← All Articles

Tool Loops: Multi-Step and Parallel Calls

One tool call rarely finishes the job. Real workflows chain calls, run them in parallel, and recover from intermediate failures. The loop terminates when the model stops asking for tools, and that condition is the simplest definition of an agent we have.

In Brief

The function-calling primitive covered in the previous article handles a single round trip: model emits a tool call, runtime executes it, result returns, model produces text. Production systems almost never look like that. They iterate. The model issues a call, sees the result, decides whether the task is complete, and either responds or calls another tool. The loop terminates when the model produces a text-only message with no further tool calls. That probabilistic stopping condition is what makes the construct an agent rather than a script, and it is also what makes it brittle.

This article walks the four-move cycle in detail, contrasts sequential and parallel call patterns, catalogs five distinct failure modes that any robust runtime must handle, and discusses when to terminate the loop and how to keep it from running away with the budget. The argument is that even sophisticated agentic loops are still while-loops with a probabilistic termination condition. Treating them that way (with retry caps, budgets, idempotency, and explicit error handling) is what separates a working demo from a system you can trust.

From One Call to Many

The single-turn function call covered in How Function Calling Actually Works establishes the primitive. The model is given a tool definition, decides whether the user's request needs that tool, and if so, emits a JSON object that names the tool and its arguments. The runtime executes the tool. The result returns. The model produces a final text answer. One round trip, one decision, one result.¹

That shape is enough for a weather lookup or a unit conversion. It is not enough for almost anything else. Consider a slightly larger task: find the entry for "Earth" in the Hitchhiker's Guide to the Galaxy, check whether it has been updated to reflect the planet's recent unscheduled demolition, and if so, return the new entry alongside the old one for comparison. That request needs at least three tool calls. The first looks up the entry by name. The second checks the revision history. The third fetches a specific prior revision by ID. Each call depends on the previous one's result, and the IDs cannot be guessed in advance.

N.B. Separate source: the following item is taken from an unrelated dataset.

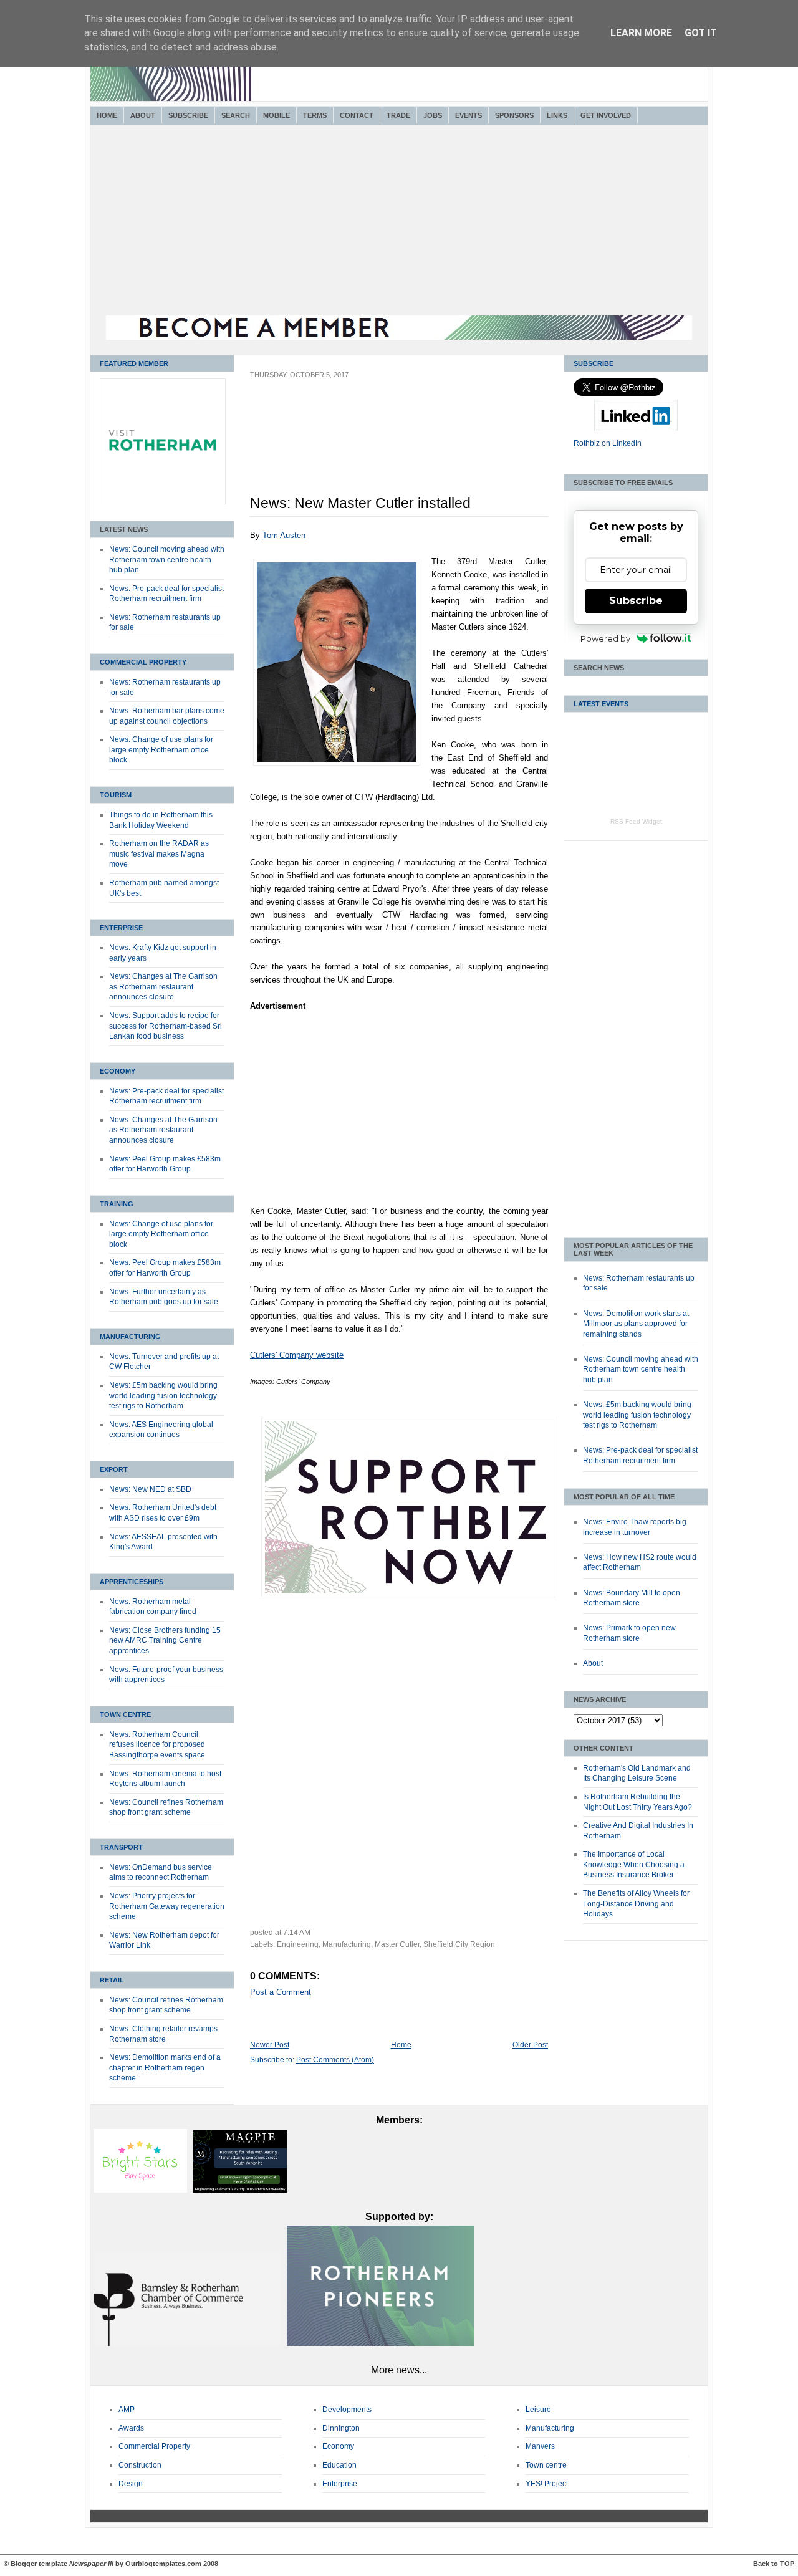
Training (116, 1204)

What the runtime is being asked to do is straightforward in shape: keep talking to the model, keep handing it intermediate results, and stop when it stops asking for things. What the runtime is actually doing is more interesting. It is building a transcript that grows on every turn, feeding that transcript back into the model, and trusting a probabilistic process to decide when to halt. The next sections describe what that loop looks like, what can go wrong inside it, and how to keep it from spinning forever.

. . .

The Loop, Step by Step

Every iteration of the tool loop is the same four-move cycle, repeated until the model stops emitting tool calls. The moves are ordered, and each one is the responsibility of a different actor.²

Inference. The runtime sends the conversation history (system prompt, prior turns, tool definitions, and any prior tool results) to the model and waits for a response.
Dispatch. If the response contains one or more tool_use blocks, the runtime parses the block, validates the arguments against the schema, and routes each call to the appropriate function.
Execution. The function runs. It may succeed, raise an exception, time out, or return something that does not match the documented response shape. Whatever happens, the runtime captures the result.
Re-entry. The runtime appends the assistant's tool calls and the corresponding tool_result blocks to the conversation history, then loops back to step 1.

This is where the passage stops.